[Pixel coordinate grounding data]
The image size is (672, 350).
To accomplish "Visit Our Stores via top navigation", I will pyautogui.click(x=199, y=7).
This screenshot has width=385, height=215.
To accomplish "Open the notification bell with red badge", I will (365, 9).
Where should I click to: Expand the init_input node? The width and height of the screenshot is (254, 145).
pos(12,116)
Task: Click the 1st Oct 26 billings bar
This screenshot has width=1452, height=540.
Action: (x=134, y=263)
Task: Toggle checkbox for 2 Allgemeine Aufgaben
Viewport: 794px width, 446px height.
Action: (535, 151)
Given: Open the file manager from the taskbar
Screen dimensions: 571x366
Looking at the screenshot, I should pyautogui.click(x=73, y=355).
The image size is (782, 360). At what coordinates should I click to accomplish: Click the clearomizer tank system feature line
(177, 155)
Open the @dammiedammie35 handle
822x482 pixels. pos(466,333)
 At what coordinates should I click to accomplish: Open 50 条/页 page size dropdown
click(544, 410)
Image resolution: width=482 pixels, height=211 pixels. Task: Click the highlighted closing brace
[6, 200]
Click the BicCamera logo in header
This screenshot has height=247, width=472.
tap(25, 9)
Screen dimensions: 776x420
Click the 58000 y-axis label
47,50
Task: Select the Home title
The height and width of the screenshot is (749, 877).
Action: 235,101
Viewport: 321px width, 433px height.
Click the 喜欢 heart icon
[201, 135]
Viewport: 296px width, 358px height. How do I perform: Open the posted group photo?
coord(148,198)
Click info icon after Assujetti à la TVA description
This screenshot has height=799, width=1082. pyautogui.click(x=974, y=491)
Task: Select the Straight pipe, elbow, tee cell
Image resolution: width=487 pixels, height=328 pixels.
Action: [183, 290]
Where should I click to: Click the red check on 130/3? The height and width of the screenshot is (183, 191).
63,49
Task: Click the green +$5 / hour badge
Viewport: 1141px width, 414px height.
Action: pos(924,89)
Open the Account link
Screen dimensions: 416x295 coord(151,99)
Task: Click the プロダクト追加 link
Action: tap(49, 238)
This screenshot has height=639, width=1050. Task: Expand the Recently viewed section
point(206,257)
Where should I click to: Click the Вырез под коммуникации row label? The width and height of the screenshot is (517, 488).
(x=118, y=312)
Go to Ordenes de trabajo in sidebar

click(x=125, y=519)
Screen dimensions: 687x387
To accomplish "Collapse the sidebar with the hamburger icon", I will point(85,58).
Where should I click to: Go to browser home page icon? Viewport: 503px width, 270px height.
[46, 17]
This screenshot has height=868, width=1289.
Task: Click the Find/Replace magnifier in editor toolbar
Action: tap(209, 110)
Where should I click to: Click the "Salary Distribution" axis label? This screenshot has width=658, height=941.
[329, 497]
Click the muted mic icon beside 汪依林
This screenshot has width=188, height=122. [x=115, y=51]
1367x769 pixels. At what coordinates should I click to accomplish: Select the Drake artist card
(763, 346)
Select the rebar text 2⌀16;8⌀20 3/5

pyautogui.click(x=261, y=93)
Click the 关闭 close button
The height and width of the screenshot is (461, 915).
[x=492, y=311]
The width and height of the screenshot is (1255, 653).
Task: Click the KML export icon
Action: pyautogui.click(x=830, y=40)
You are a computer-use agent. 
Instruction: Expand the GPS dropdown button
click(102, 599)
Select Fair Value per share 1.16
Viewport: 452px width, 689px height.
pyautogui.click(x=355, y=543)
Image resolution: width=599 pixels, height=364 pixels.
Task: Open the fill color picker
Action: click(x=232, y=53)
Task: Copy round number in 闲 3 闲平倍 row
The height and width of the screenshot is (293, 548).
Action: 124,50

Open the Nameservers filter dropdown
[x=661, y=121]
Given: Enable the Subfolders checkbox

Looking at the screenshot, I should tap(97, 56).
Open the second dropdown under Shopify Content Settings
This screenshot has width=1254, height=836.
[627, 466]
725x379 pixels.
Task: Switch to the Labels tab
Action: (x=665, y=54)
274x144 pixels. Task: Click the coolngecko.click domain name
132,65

- **Exercise requirements**:
Show all lines in the records above that hold "badge".

- **Solution below**:
To accomplish "Open the notification bell with red badge", I will (365, 9).
Task: Click the green +$5 / hour badge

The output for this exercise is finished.